President Donald Trump has been working to boost the U.S. economy and bring jobs back to this country since his election in November 2016. Since taking office in January 2017, he has attempted to fund federal tax reform with dollars freed up from the repeal of Obamacare and with taxes on imported business inputs.

Neither of these efforts have been successful, which means the White House and Republican leaders have a tremendous challenge to overcome if they want to reform the taxes we pay as individuals and business owners. The dollars my family are able to keep in our business are dollars we will invest in ranching and in the businesses that support our ranch.

My family ranches south of San Angelo. My son is working there now, learning how to run things and be a part of continuing our family business.

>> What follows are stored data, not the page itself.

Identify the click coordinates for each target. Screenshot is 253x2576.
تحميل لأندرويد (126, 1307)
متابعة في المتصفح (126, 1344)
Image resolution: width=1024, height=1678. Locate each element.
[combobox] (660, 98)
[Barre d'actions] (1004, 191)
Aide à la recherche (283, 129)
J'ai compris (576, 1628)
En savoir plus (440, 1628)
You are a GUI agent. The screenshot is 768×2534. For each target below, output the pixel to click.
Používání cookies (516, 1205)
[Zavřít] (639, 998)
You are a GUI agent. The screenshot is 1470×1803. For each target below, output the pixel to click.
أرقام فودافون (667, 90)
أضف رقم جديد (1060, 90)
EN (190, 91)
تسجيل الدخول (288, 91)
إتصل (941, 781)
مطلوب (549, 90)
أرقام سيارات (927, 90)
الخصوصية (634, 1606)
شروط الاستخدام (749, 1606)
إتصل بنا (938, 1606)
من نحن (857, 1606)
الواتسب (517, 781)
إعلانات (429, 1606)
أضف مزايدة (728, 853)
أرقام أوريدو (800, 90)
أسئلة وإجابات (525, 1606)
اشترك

Meanwhile, I spend days in my law office in San Antonio and in San Angelo working on behalf of my family and on behalf of ranching clients who, just like us, are trying to keep a family business going.

I’ve been fortunate to serve as chair of the Property Rights and Tax Committee of Texas and Southwestern Cattle Raisers Association (TSCRA), and to continue to serve as a director. Watching what Washington does with our personal and business taxes is of great personal interest and I know any changes made by federal leaders are of great interest to my fellow cattle raisers.

So, even though President Trump has hit some snags with funding federal tax reform, he has not given up.

On Sept. 27, the White House and Republican leaders of Congress and the leaders of the House Ways and Means and Senate Finance Committees released a short, readable document called “Unified Framework for Fixing our Broken Tax Code.” I highly recommend that you download and read the document. Type the title into any Internet search engine to find it. The House also recently released additional details of their plan, although those details are sure to change as negotiations progress.

The builders of the framework want to simplify individual tax rates. Right now, we have seven tax brackets that range from 10 percent to 39.6 percent. The authors recommend four tax brackets – 12, 25, 35 and 39.6 percent. They also substantially increased the standard deduction for married couples filing jointly to $24,000, up from $12,000. They recommend the same treatment for individual filers, increasing the standard deduction to $12,000, up from $6,000.

Most itemized deductions are eliminated under the new proposal. From what I have read and learned, their thinking is that most of deductions we have today will be unnecessary because the tax rates will be going down and we simply won’t need them. However, the authors retain the deductions for home mortgage interest, state and local property taxes and charitable giving.

TSCRA has worked for decades to get the onerous death tax repealed. Under this framework, after five years, the death tax will be fully and permanently repealed. In the meantime, tax exemption rates are immediately doubled for individuals and couples, and are indexed for inflation. The step-up in basis is also preserved.

An important reform for small business entities like partnerships, sole proprietorships, LLCs and subchapter S corporations is that income taxes from those business entities, on an individual return, are capped at 25 percent.

There is also a provision, that for at least a five-year period, any capital investments made after Sept. 27, 2017, can be immediately expensed. This is a good reform for business.

While most of the components of this tax reform framework are positive and accomplish many of TSCRA’s long-standing highest priorities, changes are likely, and two of the main funding mechanisms for it have been terminated–at least for the foreseeable future.

In the process of producing a tax reform bill we have to be certain that some of the most important parts of the tax code we rely on don’t get washed away. TSCRA members have given clear direction to the association leaders and staff who are working on the tax reform issue. At the summer meeting in June and at the policy conference in September, TSCRA members passed resolutions that support retaining the 1031 like kind exchange and business expense deductions. Both are retained in the first version of the House bill.

TSCRA members also recommitted to the association’s policy to revise estate and gift taxes to reduce the burden on family ranches. These policies provide us with the tools TSCRA can use to advocate for tax reform on behalf of the members.

This is a great time to get involved. Contact your congressmen and let them know how you feel about federal tax reform.

Your voice, as the business owner who will be paying taxes and trying to keep your family ranch going, is the important voice they need to hear.